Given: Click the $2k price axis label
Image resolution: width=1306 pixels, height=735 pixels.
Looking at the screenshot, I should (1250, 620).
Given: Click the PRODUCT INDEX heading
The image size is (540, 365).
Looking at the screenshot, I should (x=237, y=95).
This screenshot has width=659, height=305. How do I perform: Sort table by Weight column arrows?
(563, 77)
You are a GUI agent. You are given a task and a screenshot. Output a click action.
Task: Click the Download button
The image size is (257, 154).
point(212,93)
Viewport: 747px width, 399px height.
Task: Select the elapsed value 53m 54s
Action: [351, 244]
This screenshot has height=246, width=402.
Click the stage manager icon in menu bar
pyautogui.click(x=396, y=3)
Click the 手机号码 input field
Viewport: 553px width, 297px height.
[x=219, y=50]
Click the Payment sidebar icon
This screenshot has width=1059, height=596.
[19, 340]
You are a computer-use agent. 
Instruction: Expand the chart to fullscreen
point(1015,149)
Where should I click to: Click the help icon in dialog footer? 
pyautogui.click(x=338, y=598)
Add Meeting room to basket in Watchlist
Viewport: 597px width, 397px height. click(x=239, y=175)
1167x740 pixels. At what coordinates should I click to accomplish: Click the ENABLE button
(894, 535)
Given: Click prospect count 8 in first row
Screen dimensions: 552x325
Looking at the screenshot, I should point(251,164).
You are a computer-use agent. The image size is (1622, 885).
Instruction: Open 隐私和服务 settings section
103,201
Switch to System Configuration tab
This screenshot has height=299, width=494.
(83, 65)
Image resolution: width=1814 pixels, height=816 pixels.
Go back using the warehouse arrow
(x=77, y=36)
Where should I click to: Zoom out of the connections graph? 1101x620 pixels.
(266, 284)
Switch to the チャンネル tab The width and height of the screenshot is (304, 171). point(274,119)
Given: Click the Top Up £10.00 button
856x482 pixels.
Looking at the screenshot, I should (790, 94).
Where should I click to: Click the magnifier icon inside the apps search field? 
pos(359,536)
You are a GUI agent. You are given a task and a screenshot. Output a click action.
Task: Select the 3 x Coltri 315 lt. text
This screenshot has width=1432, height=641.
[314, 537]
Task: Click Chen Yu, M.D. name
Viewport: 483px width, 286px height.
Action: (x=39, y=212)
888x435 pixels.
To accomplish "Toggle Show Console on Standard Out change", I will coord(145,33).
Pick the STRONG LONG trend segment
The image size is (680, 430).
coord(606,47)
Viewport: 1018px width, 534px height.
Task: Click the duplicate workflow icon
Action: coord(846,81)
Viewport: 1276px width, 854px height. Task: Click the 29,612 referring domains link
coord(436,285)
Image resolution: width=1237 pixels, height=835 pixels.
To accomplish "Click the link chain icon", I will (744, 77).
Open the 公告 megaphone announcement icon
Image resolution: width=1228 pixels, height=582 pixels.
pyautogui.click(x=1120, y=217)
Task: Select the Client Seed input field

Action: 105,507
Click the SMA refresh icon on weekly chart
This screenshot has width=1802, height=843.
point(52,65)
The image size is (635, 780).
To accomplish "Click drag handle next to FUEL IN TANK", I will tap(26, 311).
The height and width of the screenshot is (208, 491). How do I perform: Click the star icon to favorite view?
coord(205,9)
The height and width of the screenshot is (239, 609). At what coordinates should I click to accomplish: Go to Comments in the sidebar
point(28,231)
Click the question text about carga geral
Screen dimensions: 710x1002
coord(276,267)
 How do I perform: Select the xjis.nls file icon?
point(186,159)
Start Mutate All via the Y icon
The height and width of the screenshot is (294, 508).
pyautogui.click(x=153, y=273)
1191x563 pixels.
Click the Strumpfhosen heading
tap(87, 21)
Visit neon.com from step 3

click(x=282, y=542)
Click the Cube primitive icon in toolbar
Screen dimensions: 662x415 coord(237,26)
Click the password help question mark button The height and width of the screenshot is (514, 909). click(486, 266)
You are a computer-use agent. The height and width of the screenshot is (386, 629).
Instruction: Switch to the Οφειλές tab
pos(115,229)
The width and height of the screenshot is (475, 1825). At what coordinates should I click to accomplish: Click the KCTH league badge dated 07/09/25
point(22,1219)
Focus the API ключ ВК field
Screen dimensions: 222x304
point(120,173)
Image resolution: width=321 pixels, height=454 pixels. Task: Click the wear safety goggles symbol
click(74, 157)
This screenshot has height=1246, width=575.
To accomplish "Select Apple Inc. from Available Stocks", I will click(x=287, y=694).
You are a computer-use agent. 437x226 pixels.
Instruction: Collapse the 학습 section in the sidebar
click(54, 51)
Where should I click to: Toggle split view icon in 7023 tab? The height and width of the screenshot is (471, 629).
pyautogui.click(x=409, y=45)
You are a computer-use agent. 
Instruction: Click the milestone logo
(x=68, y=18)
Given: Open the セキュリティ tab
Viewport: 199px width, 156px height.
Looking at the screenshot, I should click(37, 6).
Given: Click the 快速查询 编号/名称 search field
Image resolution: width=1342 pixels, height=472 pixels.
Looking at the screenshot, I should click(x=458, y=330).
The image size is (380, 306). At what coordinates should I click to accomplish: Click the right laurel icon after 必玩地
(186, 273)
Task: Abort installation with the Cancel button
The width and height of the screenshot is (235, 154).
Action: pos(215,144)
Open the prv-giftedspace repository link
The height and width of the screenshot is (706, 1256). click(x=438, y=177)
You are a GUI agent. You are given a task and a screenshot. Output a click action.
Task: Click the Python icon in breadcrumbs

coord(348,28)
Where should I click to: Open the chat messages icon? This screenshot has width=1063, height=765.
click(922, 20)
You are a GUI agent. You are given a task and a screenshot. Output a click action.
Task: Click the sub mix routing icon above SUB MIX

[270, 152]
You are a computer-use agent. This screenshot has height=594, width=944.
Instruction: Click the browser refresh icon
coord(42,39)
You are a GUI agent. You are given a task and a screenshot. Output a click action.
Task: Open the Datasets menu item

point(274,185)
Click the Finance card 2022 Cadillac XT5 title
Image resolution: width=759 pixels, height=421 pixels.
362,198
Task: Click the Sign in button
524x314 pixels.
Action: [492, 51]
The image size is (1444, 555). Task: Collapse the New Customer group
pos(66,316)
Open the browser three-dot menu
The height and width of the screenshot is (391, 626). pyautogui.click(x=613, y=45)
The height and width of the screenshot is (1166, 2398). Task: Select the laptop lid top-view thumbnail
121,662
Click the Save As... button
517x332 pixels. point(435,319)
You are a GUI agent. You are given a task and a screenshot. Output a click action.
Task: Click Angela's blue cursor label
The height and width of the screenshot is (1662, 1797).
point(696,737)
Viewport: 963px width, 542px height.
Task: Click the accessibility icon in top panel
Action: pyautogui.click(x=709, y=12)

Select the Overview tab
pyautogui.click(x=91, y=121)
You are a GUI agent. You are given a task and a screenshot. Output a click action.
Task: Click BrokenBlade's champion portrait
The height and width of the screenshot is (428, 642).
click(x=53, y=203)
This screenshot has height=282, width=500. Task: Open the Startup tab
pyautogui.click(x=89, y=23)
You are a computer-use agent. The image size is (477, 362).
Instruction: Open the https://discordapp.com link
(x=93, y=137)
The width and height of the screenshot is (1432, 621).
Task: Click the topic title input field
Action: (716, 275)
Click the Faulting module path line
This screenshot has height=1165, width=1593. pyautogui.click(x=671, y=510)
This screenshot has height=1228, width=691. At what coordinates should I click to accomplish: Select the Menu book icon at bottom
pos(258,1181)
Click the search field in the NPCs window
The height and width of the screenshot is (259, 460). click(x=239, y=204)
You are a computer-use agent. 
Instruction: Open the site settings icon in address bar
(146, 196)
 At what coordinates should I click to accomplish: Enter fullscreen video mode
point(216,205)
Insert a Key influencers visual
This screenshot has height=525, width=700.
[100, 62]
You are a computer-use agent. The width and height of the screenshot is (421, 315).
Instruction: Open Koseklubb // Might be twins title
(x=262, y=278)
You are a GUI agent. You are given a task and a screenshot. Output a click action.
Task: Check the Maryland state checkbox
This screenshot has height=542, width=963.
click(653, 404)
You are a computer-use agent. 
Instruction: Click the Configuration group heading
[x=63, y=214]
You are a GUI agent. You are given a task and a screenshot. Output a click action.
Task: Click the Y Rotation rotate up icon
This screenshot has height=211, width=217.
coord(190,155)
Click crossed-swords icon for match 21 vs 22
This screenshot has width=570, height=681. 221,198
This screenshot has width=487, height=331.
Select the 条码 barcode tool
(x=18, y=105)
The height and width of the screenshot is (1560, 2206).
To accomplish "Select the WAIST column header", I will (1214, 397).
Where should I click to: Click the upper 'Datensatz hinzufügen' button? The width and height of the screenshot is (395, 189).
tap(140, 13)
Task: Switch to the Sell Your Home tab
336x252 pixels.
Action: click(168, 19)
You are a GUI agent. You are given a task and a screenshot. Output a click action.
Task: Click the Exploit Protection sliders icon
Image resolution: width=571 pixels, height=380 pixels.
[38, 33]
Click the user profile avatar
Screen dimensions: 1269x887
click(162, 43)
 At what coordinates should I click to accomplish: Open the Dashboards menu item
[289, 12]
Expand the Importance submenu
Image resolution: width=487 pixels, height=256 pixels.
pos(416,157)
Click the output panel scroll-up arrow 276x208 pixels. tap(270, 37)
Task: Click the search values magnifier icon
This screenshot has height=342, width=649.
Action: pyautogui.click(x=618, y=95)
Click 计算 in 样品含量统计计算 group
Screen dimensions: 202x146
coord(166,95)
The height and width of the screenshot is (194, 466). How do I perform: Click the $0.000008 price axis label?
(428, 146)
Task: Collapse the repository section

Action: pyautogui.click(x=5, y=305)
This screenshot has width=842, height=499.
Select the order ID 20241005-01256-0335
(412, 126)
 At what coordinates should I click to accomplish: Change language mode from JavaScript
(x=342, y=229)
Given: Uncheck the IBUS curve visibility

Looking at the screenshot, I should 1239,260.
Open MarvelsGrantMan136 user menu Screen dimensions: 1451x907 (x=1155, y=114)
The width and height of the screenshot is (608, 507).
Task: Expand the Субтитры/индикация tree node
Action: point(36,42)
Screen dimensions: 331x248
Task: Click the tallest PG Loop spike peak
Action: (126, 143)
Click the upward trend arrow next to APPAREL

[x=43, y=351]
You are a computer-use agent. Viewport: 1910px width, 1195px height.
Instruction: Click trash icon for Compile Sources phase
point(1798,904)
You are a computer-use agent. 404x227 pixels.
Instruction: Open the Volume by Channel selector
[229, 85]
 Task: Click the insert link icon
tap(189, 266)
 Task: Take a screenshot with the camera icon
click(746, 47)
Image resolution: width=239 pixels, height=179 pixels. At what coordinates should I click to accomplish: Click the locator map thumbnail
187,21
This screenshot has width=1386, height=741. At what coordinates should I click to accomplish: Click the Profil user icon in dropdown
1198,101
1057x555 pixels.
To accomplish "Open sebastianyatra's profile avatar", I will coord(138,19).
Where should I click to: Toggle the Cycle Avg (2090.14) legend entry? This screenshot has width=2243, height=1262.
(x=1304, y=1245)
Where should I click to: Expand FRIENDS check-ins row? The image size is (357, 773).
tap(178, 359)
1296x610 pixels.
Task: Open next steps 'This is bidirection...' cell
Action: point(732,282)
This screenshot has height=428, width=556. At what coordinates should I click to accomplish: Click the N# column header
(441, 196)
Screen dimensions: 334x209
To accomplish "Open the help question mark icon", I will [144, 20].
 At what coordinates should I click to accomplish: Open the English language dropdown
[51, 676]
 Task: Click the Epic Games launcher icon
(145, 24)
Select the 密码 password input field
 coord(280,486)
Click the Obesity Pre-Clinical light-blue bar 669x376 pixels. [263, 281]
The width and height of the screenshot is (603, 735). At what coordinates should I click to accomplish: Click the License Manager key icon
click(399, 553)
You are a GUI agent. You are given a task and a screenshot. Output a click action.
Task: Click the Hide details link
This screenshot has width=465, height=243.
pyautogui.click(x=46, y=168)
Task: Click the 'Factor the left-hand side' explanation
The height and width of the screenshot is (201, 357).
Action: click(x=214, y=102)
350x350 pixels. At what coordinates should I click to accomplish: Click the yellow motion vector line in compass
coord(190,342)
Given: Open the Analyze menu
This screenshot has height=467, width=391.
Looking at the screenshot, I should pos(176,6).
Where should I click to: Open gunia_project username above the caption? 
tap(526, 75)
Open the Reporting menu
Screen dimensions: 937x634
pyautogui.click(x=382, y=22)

————————

▶ [Prompt]:
Extract the records from their beginning up to and including the line that contains "Looking at the screenshot, I should (x=237, y=95).", copying each line verbatim.

▶ [Result of the exercise]:
Given: Click the $2k price axis label
Image resolution: width=1306 pixels, height=735 pixels.
Looking at the screenshot, I should (1250, 620).
Given: Click the PRODUCT INDEX heading
The image size is (540, 365).
Looking at the screenshot, I should (x=237, y=95).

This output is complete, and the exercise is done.